Search code examples
pythonmatplotlibhistogrambinning

Choice of bins for histograms with relatively few datapoints


Consider a plot with multiple histograms in matplotlib like this:

#! /usr/bin/env python3
import matplotlib.pyplot as plt
import random

# Use the same seed for reproducibility.
random.seed(10586)

data1 = [random.gauss(1e-4, 3e-2) for _ in range(10**3)] + [0.3]
data2 = [random.gauss(1e-2, 3e-3) for _ in range(10**3)] + [0.4]
data3 = [0.2]

if __name__ == '__main__':
    plt.xlim(xmin=0, xmax=0.8)
    plt.yscale('log')
    n1, bins1, patches1 = plt.hist(data1, bins='auto', alpha=0.6)
    n2, bins2, patches2 = plt.hist(data2, bins='auto', alpha=0.6)
    n3, bins3, patches3 = plt.hist(data3, bins='auto', alpha=0.6)
    bin_options = ['auto', 'fd', 'doane', 'scott', 'rice', 'sturges', 'sqrt']
    plt.show()

However, the third dataset has only one datapoint, so when we use plt.hist(data3, bins='auto') we get a long bar stretched across the x-range, and can no longer see that its value is 0.2:

stretched out

(This is most apparent with just one datapoint, but it's an issue with e.g. two or three also.)

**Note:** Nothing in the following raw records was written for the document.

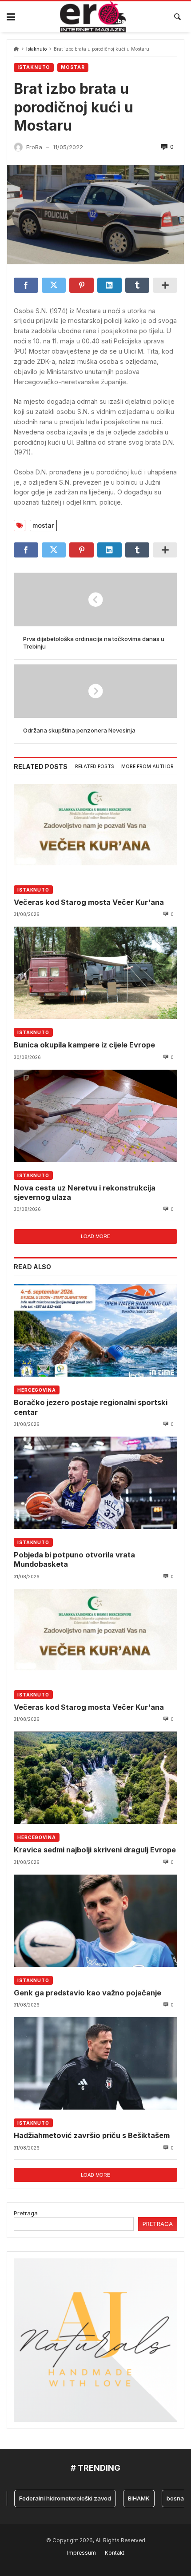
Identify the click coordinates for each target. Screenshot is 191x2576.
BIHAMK (123, 2498)
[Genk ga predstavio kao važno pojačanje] (95, 1921)
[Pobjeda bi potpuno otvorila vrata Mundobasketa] (95, 1483)
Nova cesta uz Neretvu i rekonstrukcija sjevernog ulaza (84, 1192)
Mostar (73, 67)
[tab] (95, 767)
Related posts (94, 766)
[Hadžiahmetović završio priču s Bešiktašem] (95, 2063)
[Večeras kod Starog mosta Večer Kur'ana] (95, 830)
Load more (95, 1236)
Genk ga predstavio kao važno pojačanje (87, 1992)
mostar (43, 525)
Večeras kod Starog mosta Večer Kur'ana (89, 902)
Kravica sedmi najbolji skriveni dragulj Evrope (95, 1849)
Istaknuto (36, 49)
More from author (147, 766)
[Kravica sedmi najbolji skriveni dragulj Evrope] (95, 1778)
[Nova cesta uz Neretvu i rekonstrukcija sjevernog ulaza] (95, 1116)
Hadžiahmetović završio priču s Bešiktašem (92, 2135)
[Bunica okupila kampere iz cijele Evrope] (95, 973)
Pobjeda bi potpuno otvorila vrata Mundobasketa (74, 1559)
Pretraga (26, 2213)
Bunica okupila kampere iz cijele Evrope (84, 1044)
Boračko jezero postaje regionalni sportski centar (90, 1407)
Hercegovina (36, 1390)
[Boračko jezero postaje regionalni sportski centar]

One way to avoid this it to just re-use the bins of another dataset. For example, for plt.hist(data3, bins=bins1), we can see data3 just fine:

what we want

However, if we use the other data set via bins=bins2, the bins are too narrow and we cannot see data3 at all:

all gone

How can we ensure that a histogram with relatively few points is visible, but still see its value on the x-axis?


Solution

  • To ensure you see a bar, even if it is too narrow to comprise a pixel, you could give it an edgecolor,

    import matplotlib.pyplot as plt
    import random
    random.seed(10586)
    
    data2 = [random.gauss(1e-2, 3e-3) for _ in range(10**3)] + [0.4]
    
    plt.xlim(0, 0.8)
    plt.yscale('log')
    
    n2, bins2, patches2 = plt.hist(data2, bins='auto', alpha=0.6, edgecolor="C0")
    
    plt.show()
    

    enter image description here

    Or use histtype="stepfilled" to create a polygon, because individual bar's aren't distinguishable with that many bins anyways,

    n2, bins2, patches2 = plt.hist(data2, bins='auto', alpha=0.6, histtype="stepfilled")
    

    enter image description here

    The latter also has the advantage of obeying the alpha, which is otherwise not seen due to the overlap of the bars. Also it should be a faster drawing one single shape rather than some 1000 bars.